— What you will do —
Return every one of the records below word for word, keeping each line unchanged.
################
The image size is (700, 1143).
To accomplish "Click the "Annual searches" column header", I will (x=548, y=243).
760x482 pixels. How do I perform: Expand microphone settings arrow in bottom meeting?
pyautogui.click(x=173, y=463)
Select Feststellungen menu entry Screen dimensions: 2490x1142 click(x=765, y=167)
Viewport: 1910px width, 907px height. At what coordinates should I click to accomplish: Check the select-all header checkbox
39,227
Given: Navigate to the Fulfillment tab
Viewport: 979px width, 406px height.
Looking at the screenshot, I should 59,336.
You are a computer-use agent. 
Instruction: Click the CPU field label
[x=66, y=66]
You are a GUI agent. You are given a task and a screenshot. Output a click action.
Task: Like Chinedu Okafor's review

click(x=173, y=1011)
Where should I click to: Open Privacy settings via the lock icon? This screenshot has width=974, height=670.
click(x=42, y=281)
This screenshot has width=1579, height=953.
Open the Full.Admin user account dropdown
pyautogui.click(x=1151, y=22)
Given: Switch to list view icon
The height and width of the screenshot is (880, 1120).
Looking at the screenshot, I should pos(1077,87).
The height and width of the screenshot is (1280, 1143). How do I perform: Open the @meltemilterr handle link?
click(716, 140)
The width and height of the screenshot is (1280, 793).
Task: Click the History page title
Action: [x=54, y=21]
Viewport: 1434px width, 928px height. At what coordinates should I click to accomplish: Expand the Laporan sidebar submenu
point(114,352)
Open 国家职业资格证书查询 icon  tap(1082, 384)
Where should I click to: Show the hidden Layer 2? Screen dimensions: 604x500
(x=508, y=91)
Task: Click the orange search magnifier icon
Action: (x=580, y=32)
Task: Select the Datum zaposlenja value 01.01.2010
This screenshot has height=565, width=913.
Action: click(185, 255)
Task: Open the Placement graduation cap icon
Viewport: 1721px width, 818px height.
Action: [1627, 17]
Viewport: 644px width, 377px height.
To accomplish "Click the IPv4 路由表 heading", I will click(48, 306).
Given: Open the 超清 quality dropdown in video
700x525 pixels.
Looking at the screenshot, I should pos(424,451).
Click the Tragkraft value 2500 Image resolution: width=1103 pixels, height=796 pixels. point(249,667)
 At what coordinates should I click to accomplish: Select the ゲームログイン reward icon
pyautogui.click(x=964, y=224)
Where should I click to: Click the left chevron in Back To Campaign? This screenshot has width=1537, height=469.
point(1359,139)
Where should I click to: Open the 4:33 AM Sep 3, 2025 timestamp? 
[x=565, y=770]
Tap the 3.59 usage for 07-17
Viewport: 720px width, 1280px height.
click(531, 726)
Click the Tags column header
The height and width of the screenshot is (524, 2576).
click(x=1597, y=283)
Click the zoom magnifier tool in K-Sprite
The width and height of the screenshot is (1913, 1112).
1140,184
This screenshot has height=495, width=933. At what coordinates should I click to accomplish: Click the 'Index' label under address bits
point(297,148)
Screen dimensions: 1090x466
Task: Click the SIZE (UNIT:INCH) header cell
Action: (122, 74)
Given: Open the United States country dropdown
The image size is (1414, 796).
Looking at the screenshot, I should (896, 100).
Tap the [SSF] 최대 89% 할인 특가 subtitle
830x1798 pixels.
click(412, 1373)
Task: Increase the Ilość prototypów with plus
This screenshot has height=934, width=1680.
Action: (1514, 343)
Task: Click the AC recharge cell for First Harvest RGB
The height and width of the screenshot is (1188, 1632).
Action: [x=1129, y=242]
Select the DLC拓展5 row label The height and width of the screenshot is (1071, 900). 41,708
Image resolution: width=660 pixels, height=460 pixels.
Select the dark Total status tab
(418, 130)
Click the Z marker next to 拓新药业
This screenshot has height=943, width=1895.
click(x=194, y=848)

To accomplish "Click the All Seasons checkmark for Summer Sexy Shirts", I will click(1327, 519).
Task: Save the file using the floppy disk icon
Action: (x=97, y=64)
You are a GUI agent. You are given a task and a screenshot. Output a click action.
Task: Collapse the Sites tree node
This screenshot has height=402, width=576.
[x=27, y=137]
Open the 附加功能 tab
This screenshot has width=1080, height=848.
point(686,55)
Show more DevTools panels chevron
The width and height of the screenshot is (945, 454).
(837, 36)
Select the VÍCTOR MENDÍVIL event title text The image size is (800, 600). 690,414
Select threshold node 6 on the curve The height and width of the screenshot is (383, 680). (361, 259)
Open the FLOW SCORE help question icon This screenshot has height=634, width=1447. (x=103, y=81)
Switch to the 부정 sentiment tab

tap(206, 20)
################
— Response below —
The image size is (700, 1143).
To accomplish "Click the "Annual searches" column header", I will (x=548, y=243).
760x482 pixels. How do I perform: Expand microphone settings arrow in bottom meeting?
pyautogui.click(x=173, y=463)
Select Feststellungen menu entry Screen dimensions: 2490x1142 click(x=765, y=167)
Viewport: 1910px width, 907px height. At what coordinates should I click to accomplish: Check the select-all header checkbox
39,227
Given: Navigate to the Fulfillment tab
Viewport: 979px width, 406px height.
Looking at the screenshot, I should 59,336.
You are a computer-use agent. 
Instruction: Click the CPU field label
[x=66, y=66]
You are a GUI agent. You are given a task and a screenshot. Output a click action.
Task: Like Chinedu Okafor's review

click(x=173, y=1011)
Where should I click to: Open Privacy settings via the lock icon? This screenshot has width=974, height=670.
click(x=42, y=281)
This screenshot has width=1579, height=953.
Open the Full.Admin user account dropdown
pyautogui.click(x=1151, y=22)
Given: Switch to list view icon
The height and width of the screenshot is (880, 1120).
Looking at the screenshot, I should pos(1077,87).
The height and width of the screenshot is (1280, 1143). How do I perform: Open the @meltemilterr handle link?
click(716, 140)
The width and height of the screenshot is (1280, 793).
Task: Click the History page title
Action: [x=54, y=21]
Viewport: 1434px width, 928px height. At what coordinates should I click to accomplish: Expand the Laporan sidebar submenu
point(114,352)
Open 国家职业资格证书查询 icon  tap(1082, 384)
Where should I click to: Show the hidden Layer 2? Screen dimensions: 604x500
(x=508, y=91)
Task: Click the orange search magnifier icon
Action: (x=580, y=32)
Task: Select the Datum zaposlenja value 01.01.2010
This screenshot has height=565, width=913.
Action: click(185, 255)
Task: Open the Placement graduation cap icon
Viewport: 1721px width, 818px height.
Action: [1627, 17]
Viewport: 644px width, 377px height.
To accomplish "Click the IPv4 路由表 heading", I will click(48, 306).
Given: Open the 超清 quality dropdown in video
700x525 pixels.
Looking at the screenshot, I should pos(424,451).
Click the Tragkraft value 2500 Image resolution: width=1103 pixels, height=796 pixels. point(249,667)
 At what coordinates should I click to accomplish: Select the ゲームログイン reward icon
pyautogui.click(x=964, y=224)
Where should I click to: Click the left chevron in Back To Campaign? This screenshot has width=1537, height=469.
point(1359,139)
Where should I click to: Open the 4:33 AM Sep 3, 2025 timestamp? 
[x=565, y=770]
Tap the 3.59 usage for 07-17
Viewport: 720px width, 1280px height.
click(531, 726)
Click the Tags column header
The height and width of the screenshot is (524, 2576).
click(x=1597, y=283)
Click the zoom magnifier tool in K-Sprite
The width and height of the screenshot is (1913, 1112).
1140,184
This screenshot has height=495, width=933. At what coordinates should I click to accomplish: Click the 'Index' label under address bits
point(297,148)
Screen dimensions: 1090x466
Task: Click the SIZE (UNIT:INCH) header cell
Action: (122, 74)
Given: Open the United States country dropdown
The image size is (1414, 796).
Looking at the screenshot, I should (896, 100).
Tap the [SSF] 최대 89% 할인 특가 subtitle
830x1798 pixels.
click(412, 1373)
Task: Increase the Ilość prototypów with plus
This screenshot has height=934, width=1680.
Action: (1514, 343)
Task: Click the AC recharge cell for First Harvest RGB
The height and width of the screenshot is (1188, 1632).
Action: [x=1129, y=242]
Select the DLC拓展5 row label The height and width of the screenshot is (1071, 900). 41,708
Image resolution: width=660 pixels, height=460 pixels.
Select the dark Total status tab
(418, 130)
Click the Z marker next to 拓新药业
This screenshot has height=943, width=1895.
click(x=194, y=848)

To accomplish "Click the All Seasons checkmark for Summer Sexy Shirts", I will click(1327, 519).
Task: Save the file using the floppy disk icon
Action: (x=97, y=64)
You are a GUI agent. You are given a task and a screenshot. Output a click action.
Task: Collapse the Sites tree node
This screenshot has height=402, width=576.
[x=27, y=137]
Open the 附加功能 tab
This screenshot has width=1080, height=848.
point(686,55)
Show more DevTools panels chevron
The width and height of the screenshot is (945, 454).
(837, 36)
Select the VÍCTOR MENDÍVIL event title text The image size is (800, 600). 690,414
Select threshold node 6 on the curve The height and width of the screenshot is (383, 680). (361, 259)
Open the FLOW SCORE help question icon This screenshot has height=634, width=1447. (x=103, y=81)
Switch to the 부정 sentiment tab

tap(206, 20)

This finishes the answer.